Another important consideration, given that much of his work is done in postmortem brain tissue, is the fact that RNA can degrade substantially.
"Certainly, in postmortem human samples you have to kick out a lot of samples because you don't have high-quality RNA," he said. "Whereas the genome is stable, and you can make a personal protein database off DNA from any cell type."
In the JPR paper, the Emory team used the GenPro software to generate reference databases to two postmortem brain samples, which they then analyzed using a Thermo Fisher Orbitrap Fusion mass spectrometer. In all, they identified around 117,000 unique peptides corresponding to roughly 9,300 proteins in each sample. They also identified across the two samples 977 peptide variants.
Using synthetic peptides, they validated six of the single amino acid peptide variants that they identified in the original mass spec experiments, a step Seyfried suggested was key to confirming such variants.
"With one-hit peptide IDs, there's always some caution there," he said. "The user has to go in and say, 'Alright, this is a really good score [indicating a likely true hit]. Let's go synthesize the peptide,' or 'This is a variant that we really care about.' Maybe it's in a gene that causes neurodegeneration. Maybe it's in a gene that's associated with cancer. So, you work from a discovery phase into a validation phase."
The researchers also used their variant data to look at allele-specific protein abundance, a phenomenon that Seyfried said could have implications in various disease processes.
"We're diploid organisms, so you inherit one allele from mom and one allele from dad, and the hypothesis would be that most alleles would be equally abundant," he said. "Our idea was to look as the expression of the variant [peptide] versus the reference and see if they are generally one to one in terms of their expression."
Looking at 429 of the peptide variants they detected, they found that in 95 of them (22 percent) one allele was expressed at levels four-fold or more higher than the other. In 40 percent of those cases, the variant peptide was more highly expressed, while the reference peptide was more highly expressed in 60 percent of cases.

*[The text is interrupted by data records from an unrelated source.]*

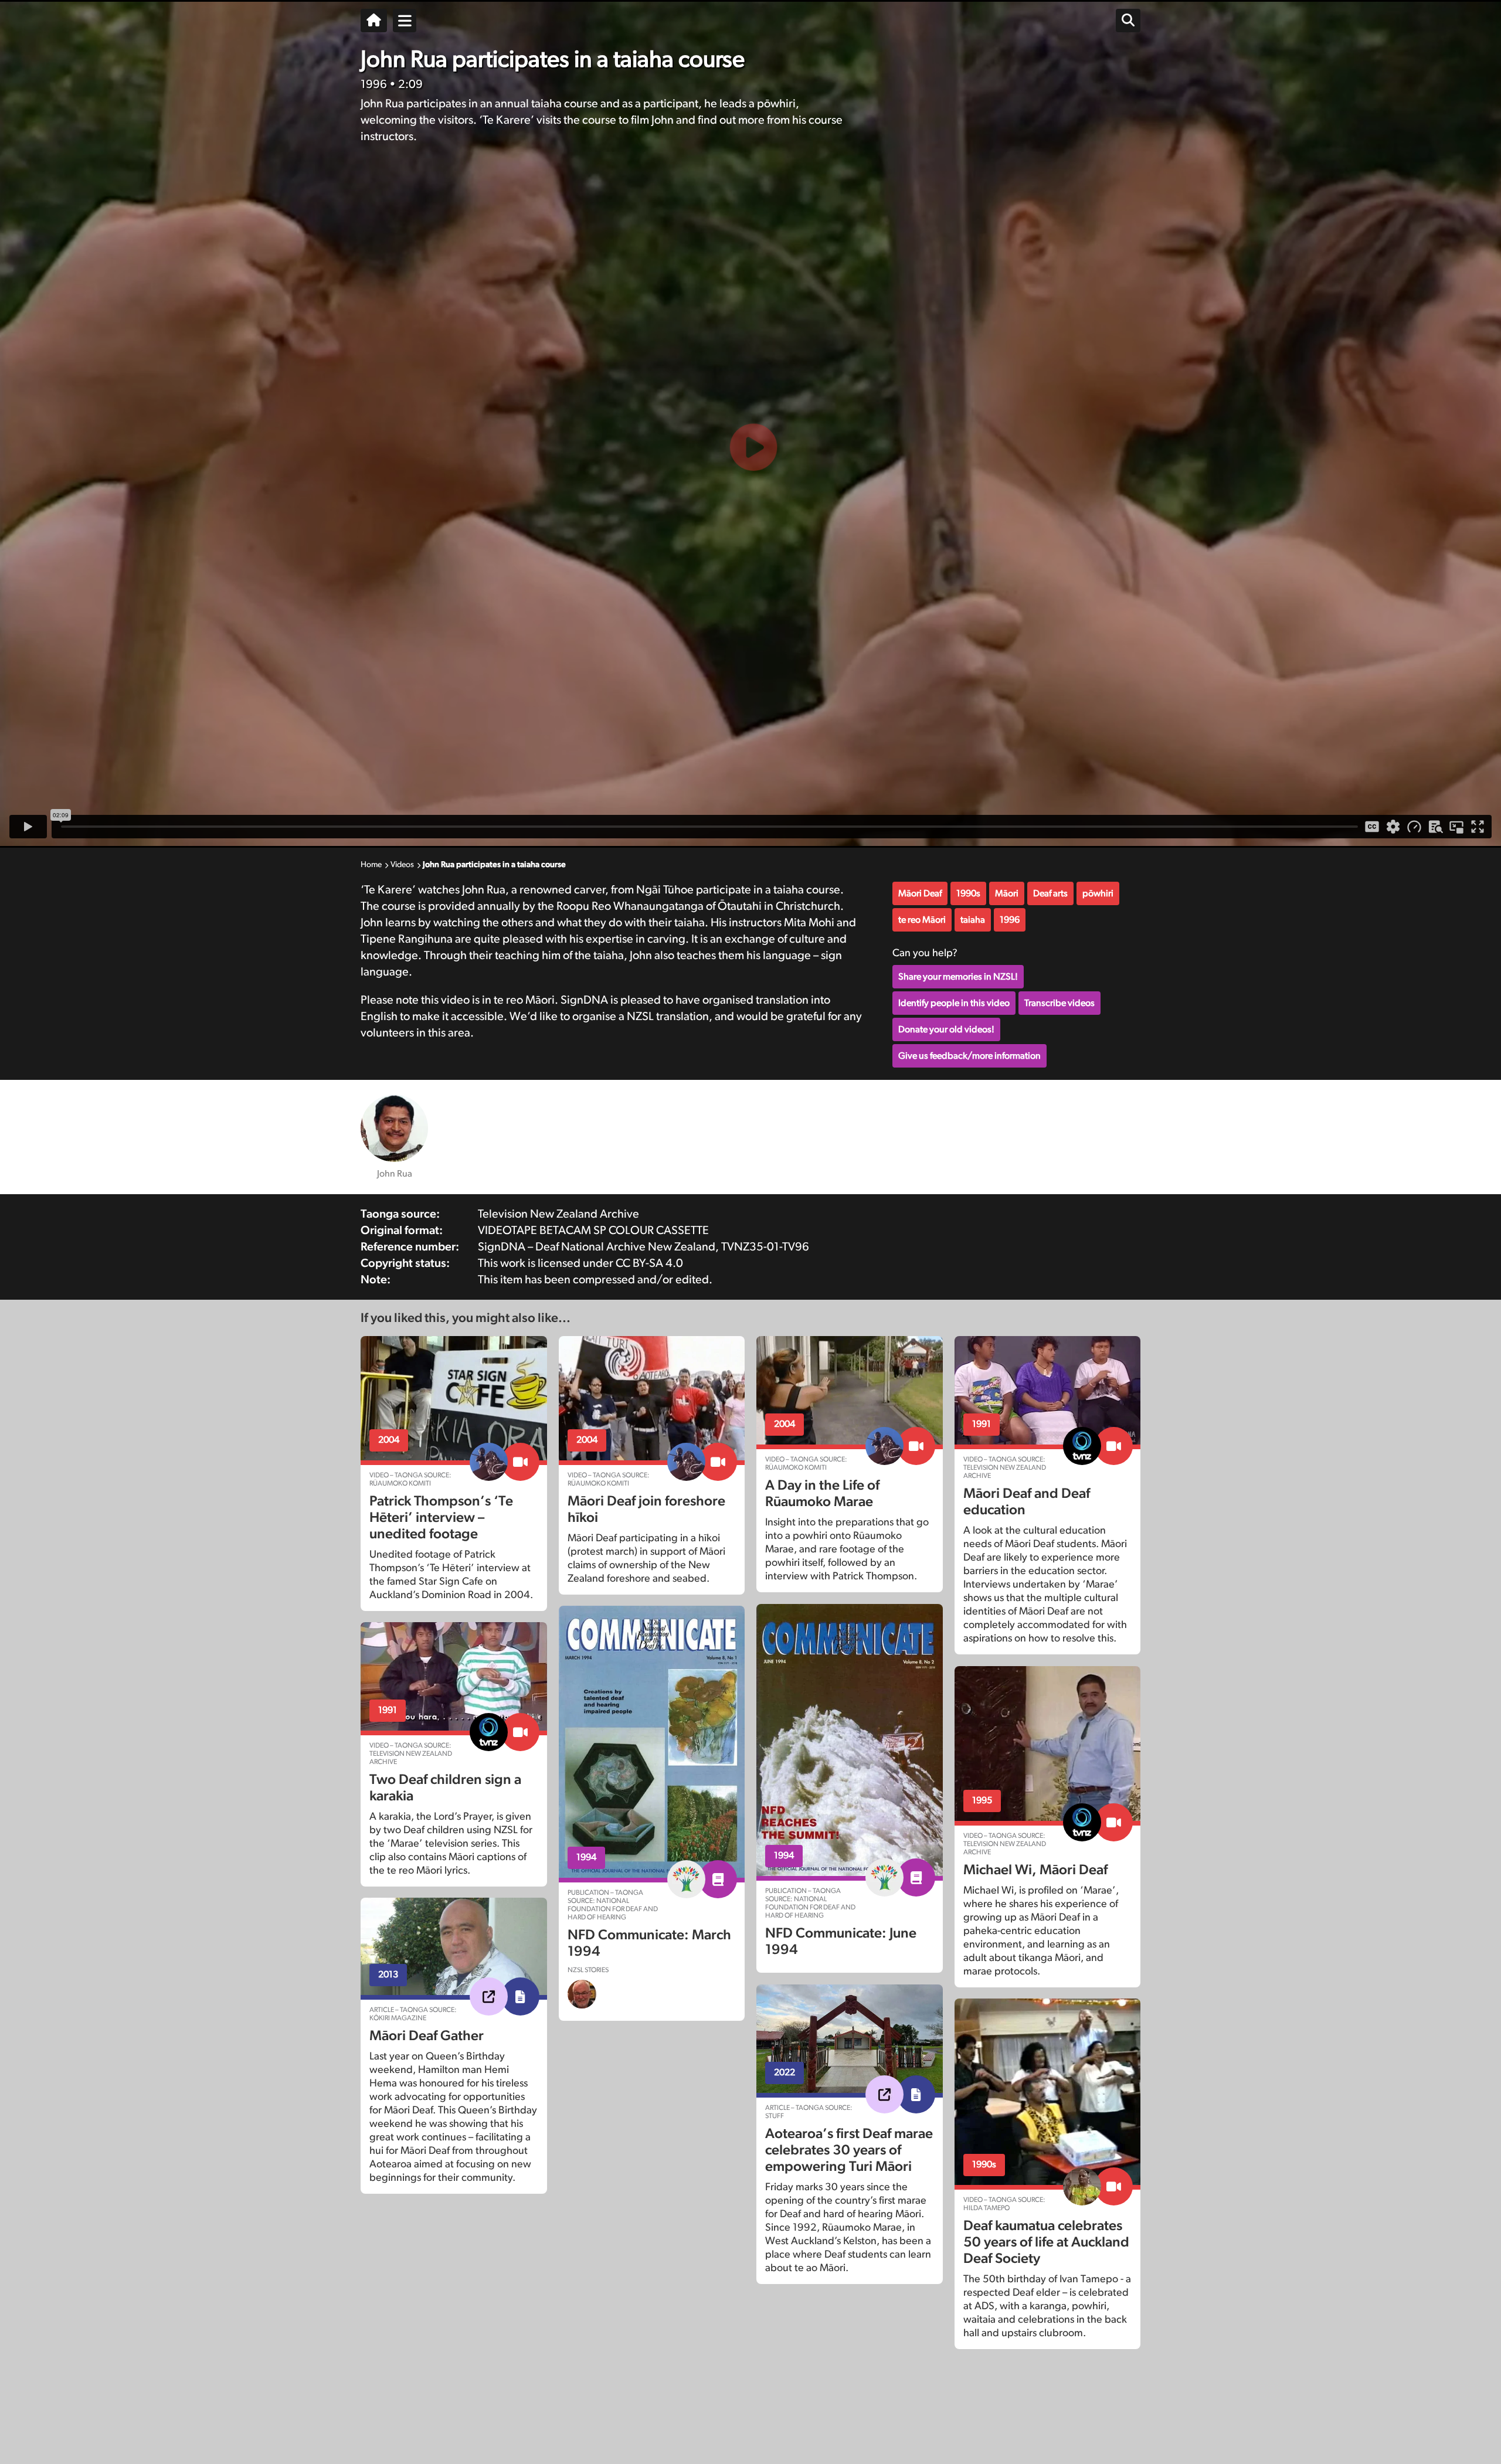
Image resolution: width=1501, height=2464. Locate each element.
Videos (402, 865)
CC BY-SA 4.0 (649, 1263)
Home (371, 865)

They followed this up with targeted quantitation of three variant and reference peptide pairs, using parallel reaction monitoring mass spec and heavy isotope internal standards to do absolute quantitation, and found that this targeted quantitation data largely agreed with their findings in the larger set of variant-reference pairs.
Seyfried noted that the study's small number of samples analyzed precludes the researchers from making any specific conclusions about the effects of the observed allele-specific expression, but said that it suggests an approach to future research into this question.
"Are there proteins that are less susceptible, or genes that are less susceptible, to imbalance?" he asked. "For coding variants that cause or are associated with disease, how does that affect their allelic balance in the brain? I think we can now start to get at those questions."